◆ BRIEF 1 ◆
In the passage on dividend limits and liquid assets, how much did the Holding Company hold in liquid assets at December 31, 2003?

# START OF DOCUMENT TEXT

The dividend limitation is based on statutory financial results. Statutory accounting practices, as prescribed by insurance regulators of various states
in which the Company conducts business, differ in certain respects from accounting principles used in financial statements prepared in conformity with
GAAP. The significant differences relate to the treatment of DAC, certain deferred income taxes, required investment reserves, reserve calculation
assumptions, goodwill and surplus notes.
As of December 31, 2003, the maximum amount of the dividend which may be paid to the Holding Company by Metropolitan Life, Metropolitan
Property and Casualty Insurance Company and Metropolitan Insurance and Annuity Company in 2004, without prior regulatory approval, is $798 million,
$200 million and $185 million, respectively.
Liquid Assets. An integral part of the Holding Company’s liquidity management is the amount of liquid assets that it holds. Liquid assets include
cash, cash equivalents, short-term investments and marketable fixed maturity and equity securities. Liquid assets exclude assets relating to securities
lending and dollar roll activities. At December 31, 2003 and 2002, the Holding Company had $1,320 million and $846 million in liquid assets,
respectively.

# END OF DOCUMENT TEXT
# START OF EXERCISE DATA

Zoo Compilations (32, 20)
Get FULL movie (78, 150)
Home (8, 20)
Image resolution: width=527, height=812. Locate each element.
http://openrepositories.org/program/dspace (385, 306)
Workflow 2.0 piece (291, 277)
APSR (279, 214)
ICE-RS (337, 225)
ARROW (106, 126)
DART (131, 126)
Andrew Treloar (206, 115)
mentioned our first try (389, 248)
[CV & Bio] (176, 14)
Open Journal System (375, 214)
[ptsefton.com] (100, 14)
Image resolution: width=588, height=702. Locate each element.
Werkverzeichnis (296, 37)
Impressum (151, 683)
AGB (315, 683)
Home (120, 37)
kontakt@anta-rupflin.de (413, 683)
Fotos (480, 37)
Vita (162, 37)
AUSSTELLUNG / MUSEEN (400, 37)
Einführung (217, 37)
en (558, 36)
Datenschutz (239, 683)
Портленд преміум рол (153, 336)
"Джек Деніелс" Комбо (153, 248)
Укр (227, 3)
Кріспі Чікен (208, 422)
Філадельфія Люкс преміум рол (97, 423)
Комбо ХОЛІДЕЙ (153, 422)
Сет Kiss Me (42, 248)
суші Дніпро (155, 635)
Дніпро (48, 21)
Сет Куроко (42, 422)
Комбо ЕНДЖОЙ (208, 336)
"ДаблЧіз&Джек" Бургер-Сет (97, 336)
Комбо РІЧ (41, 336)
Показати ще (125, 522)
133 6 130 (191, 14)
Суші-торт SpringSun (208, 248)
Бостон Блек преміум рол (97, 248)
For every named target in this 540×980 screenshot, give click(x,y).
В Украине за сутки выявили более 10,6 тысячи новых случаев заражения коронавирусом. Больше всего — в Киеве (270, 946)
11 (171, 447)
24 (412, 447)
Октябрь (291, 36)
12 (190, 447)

# END OF EXERCISE DATA

◆ BRIEF 2 ◆
Turn every line of the entries in Block 1 into a numbered list, leaving out any blank lines.

◆ EXERCISE RESPONSE 1 ◆
$1,320 million.

◆ EXERCISE RESPONSE 2 ◆
1. Zoo Compilations (32, 20)
2. Get FULL movie (78, 150)
3. Home (8, 20)
4. Image resolution: width=527, height=812. Locate each element.
5. http://openrepositories.org/program/dspace (385, 306)
6. Workflow 2.0 piece (291, 277)
7. APSR (279, 214)
8. ICE-RS (337, 225)
9. ARROW (106, 126)
10. DART (131, 126)
11. Andrew Treloar (206, 115)
12. mentioned our first try (389, 248)
13. [CV & Bio] (176, 14)
14. Open Journal System (375, 214)
15. [ptsefton.com] (100, 14)
16. Image resolution: width=588, height=702. Locate each element.
17. Werkverzeichnis (296, 37)
18. Impressum (151, 683)
19. AGB (315, 683)
20. Home (120, 37)
21. kontakt@anta-rupflin.de (413, 683)
22. Fotos (480, 37)
23. Vita (162, 37)
24. AUSSTELLUNG / MUSEEN (400, 37)
25. Einführung (217, 37)
26. en (558, 36)
27. Datenschutz (239, 683)
28. Портленд преміум рол (153, 336)
29. "Джек Деніелс" Комбо (153, 248)
30. Укр (227, 3)
31. Кріспі Чікен (208, 422)
32. Філадельфія Люкс преміум рол (97, 423)
33. Комбо ХОЛІДЕЙ (153, 422)
34. Сет Kiss Me (42, 248)
35. суші Дніпро (155, 635)
36. Дніпро (48, 21)
37. Сет Куроко (42, 422)
38. Комбо ЕНДЖОЙ (208, 336)
39. "ДаблЧіз&Джек" Бургер-Сет (97, 336)
40. Комбо РІЧ (41, 336)
41. Показати ще (125, 522)
42. 133 6 130 (191, 14)
43. Суші-торт SpringSun (208, 248)
44. Бостон Блек преміум рол (97, 248)
45. For every named target in this 540×980 screenshot, give click(x,y).
46. В Украине за сутки выявили более 10,6 тысячи новых случаев заражения коронавирусом. Больше всего — в Киеве (270, 946)
47. 11 (171, 447)
48. 24 (412, 447)
49. Октябрь (291, 36)
50. 12 (190, 447)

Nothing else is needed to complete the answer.